> _PROVIDED MATERIAL_
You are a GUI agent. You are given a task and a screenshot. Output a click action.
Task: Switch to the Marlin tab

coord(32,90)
...
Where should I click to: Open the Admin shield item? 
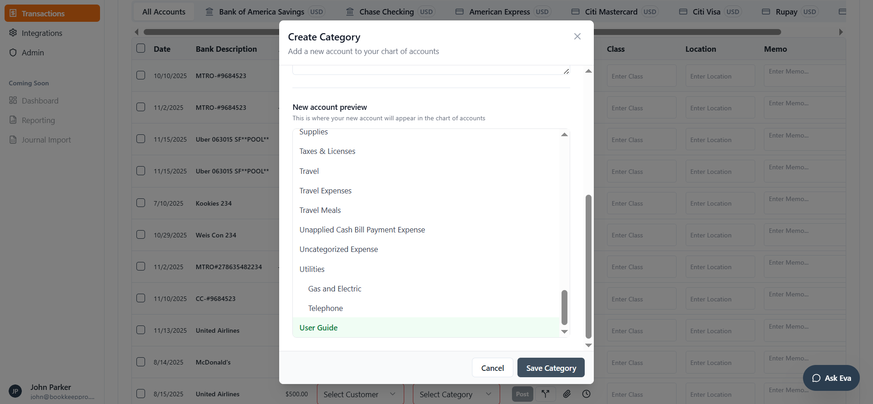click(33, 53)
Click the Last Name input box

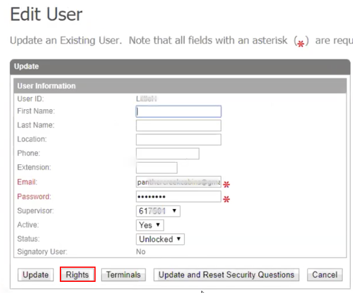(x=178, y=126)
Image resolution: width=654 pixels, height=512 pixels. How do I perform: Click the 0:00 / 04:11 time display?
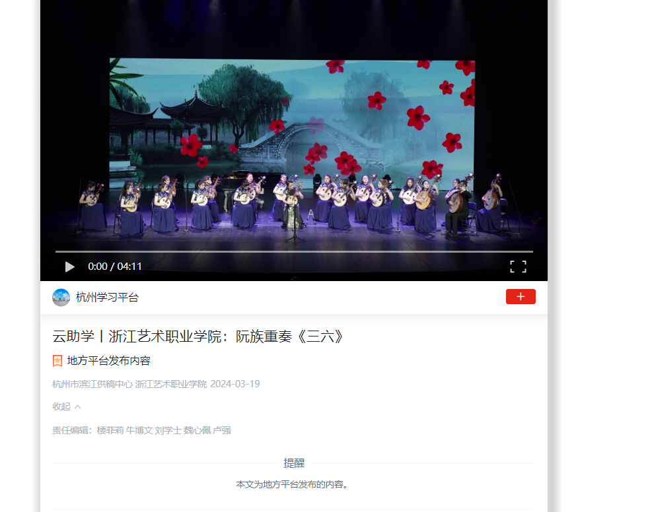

> _PROBLEM TO SOLVE_
Recast the listing from the line containing "You are a GUI" through the line containing "coord(32,90)" as a numbered list, omitting blank lines.

> _FULL SOLUTION_
1. You are a GUI agent. You are given a task and a screenshot. Output a click action.
2. Task: Switch to the Marlin tab
3. coord(32,90)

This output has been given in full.